Un día de octubre de 1976, cuando llegué a casa a comer, en
la calle Hernani casi esquina con Andía, nos sentamos a la mesa y oímos una
detonaciones y muy poco después sirenas que anunciaban que algo había ocurrido.
Bajé a la calle y caminé hacia aquel lugar, muy cercano a la sede del Banco
Guipuzcoano. Allí estaba el coche del Presidente de la Diputación Foral de
Guipuzcoa y dentro el cuerpo de Juan María Araluce Villar, un notario que –en
mala hora- había accedido a dejar su oficio de fedatario para meterse en
política.
Volví al diario e hicimos una segunda edición de urgencia
que yo, en un arranque muy emocional, titulé a cinco columnas “Han matado a un
vasco”. Aquel impulso, sin duda intencionado para decir a los que por allí
andábamos que ya no se trataba de un guardia civil, o un policía, sino que el
asunto comenzaba a afectarnos muy de cerca, sólo me originó problemas puertas
adentro de mi vida profesional, porque algunos entendieron que yo, con mi
titular y mis líneas creaba una división de honor entre las víctimas de ETA.
“Han matado a un vasco” rechinaba mal en los oídos de algunos.
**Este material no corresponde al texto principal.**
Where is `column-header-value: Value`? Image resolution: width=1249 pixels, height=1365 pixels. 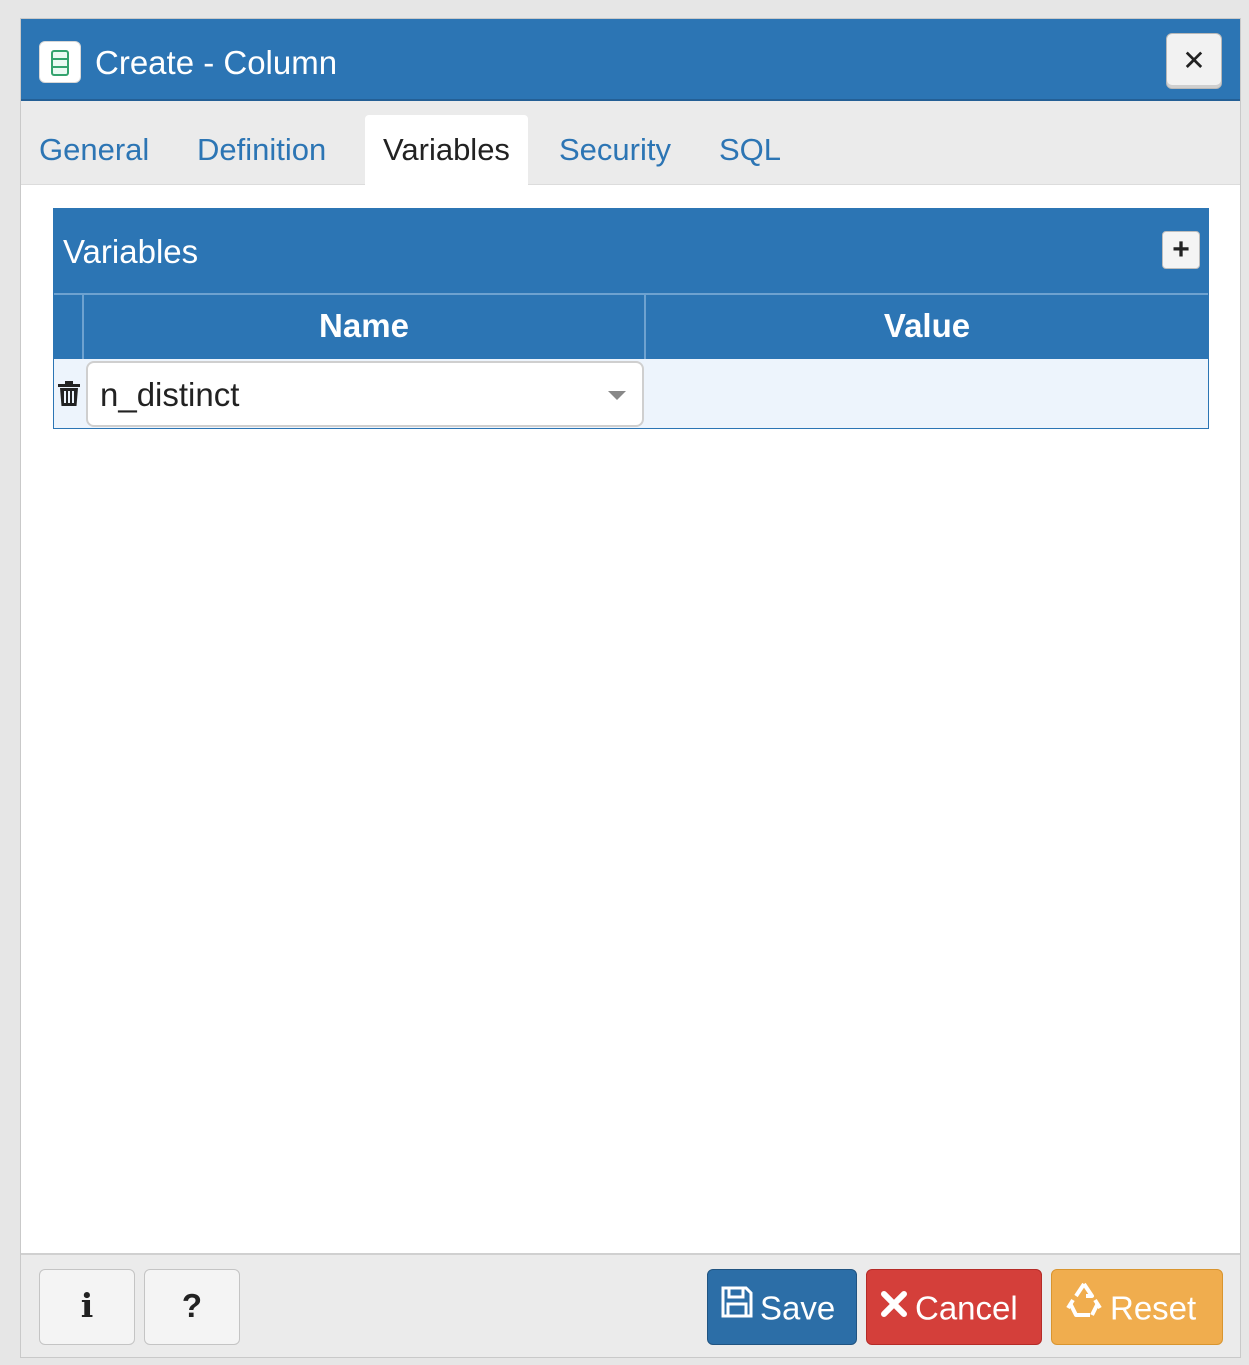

Angel Berazadi, Javier Ybarra y muchos otros murieron
asesinados después –antes ya lo habían hecho otros- y fueron diluyéndose en la
lista de más de ochocientas víctimas del horror que ha vivido el País Vasco a
lo largo de cincuenta años. Hoy, todo eso, forma parte de un relato sordo cuya
crueldad sólo conocen bien quienes la han vivido de cerca –yo me marché poco
después a Madrid- y que ahora, me digo yo, deben tener una digestión emocional
muy compleja. Dura. Sí, lean “Patria”, de Fernando Aramburu y piensen que no es
una novela, sino un relato de primera línea, cuyo drama aún durará
mucho en la memoria y las emociones de los vascos. ¡Qué les voy a contar!
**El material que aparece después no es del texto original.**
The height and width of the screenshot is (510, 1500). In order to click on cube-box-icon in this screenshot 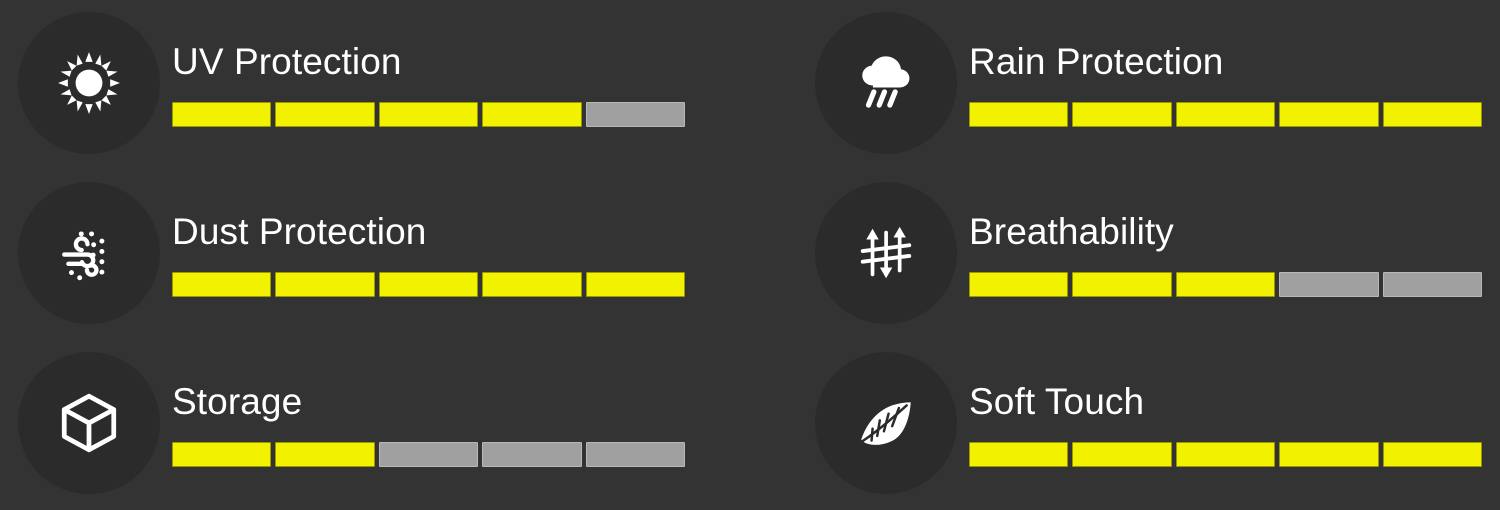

Estos recuerdos han venido ahora mi cabeza cuando asistimos
al final de la pesadilla y cuando la escenificación del final de una historia
terrible, trata de cubrir con pátina de trascendencia el carácter letal del
asunto. Si. Es cierto, todas las guerras acaban en un armisticio o en un
tratado de paz, pero lo de mi tierra no ha sido una guerra y ha tenido demasiadam
enjundia malvada que, a los que saben del asunto, no les lleva a la amnesia, a
la confusión mental ni, esto es lo peor, a la confusión en el reparto de
papeles.
Vaya por delante que, como vasco, no puedo menos que sentir
un gran alivio al ver que, al hecho de que los terroristas ya habían dejado de
matar hace ya unos años, se une ahora la constancia de que –dicen-lo dejan para
siempre. ¡Qué bien!.
Veo con satisfacción de qué manera nuestros políticos, los
de ahora y los que le precedieron, están sabiendo mantener la gravedad de lo
ocurrido en su lugar, sin dejarse llevar por alegrías ni parafernalias de
tramoya mediática. Como vasco, y no nacionalista, he visto, con sosiego, el
equilibrio del lendakari Urkullu en un asunto difícil. Sí, en su lugar, como
Dios manda.
Hoy me he puesto a escribir porque cuando, en Barcelona,
conecto los informativos o escucho algunos programas de radio, veo con
preocupación que el asunto, seguramente como consecuencia de la distancia, se
ve con menos trascendencia a como yo –y algunos más- lo vemos.
Me parece que pesa demasiado la épica de lo que hoy se ha
solemnizado. Debe ser consecuencia de la atmósfera que aquí vivimos, pero ahí
está el drama –y no hay amnesias ni cortinas que lo tapen-de la historia de lo
que ha pasado, de la que no parece demasiado honesto dejar a un lado la verdad
y mucho menos permitir relatos de leyenda.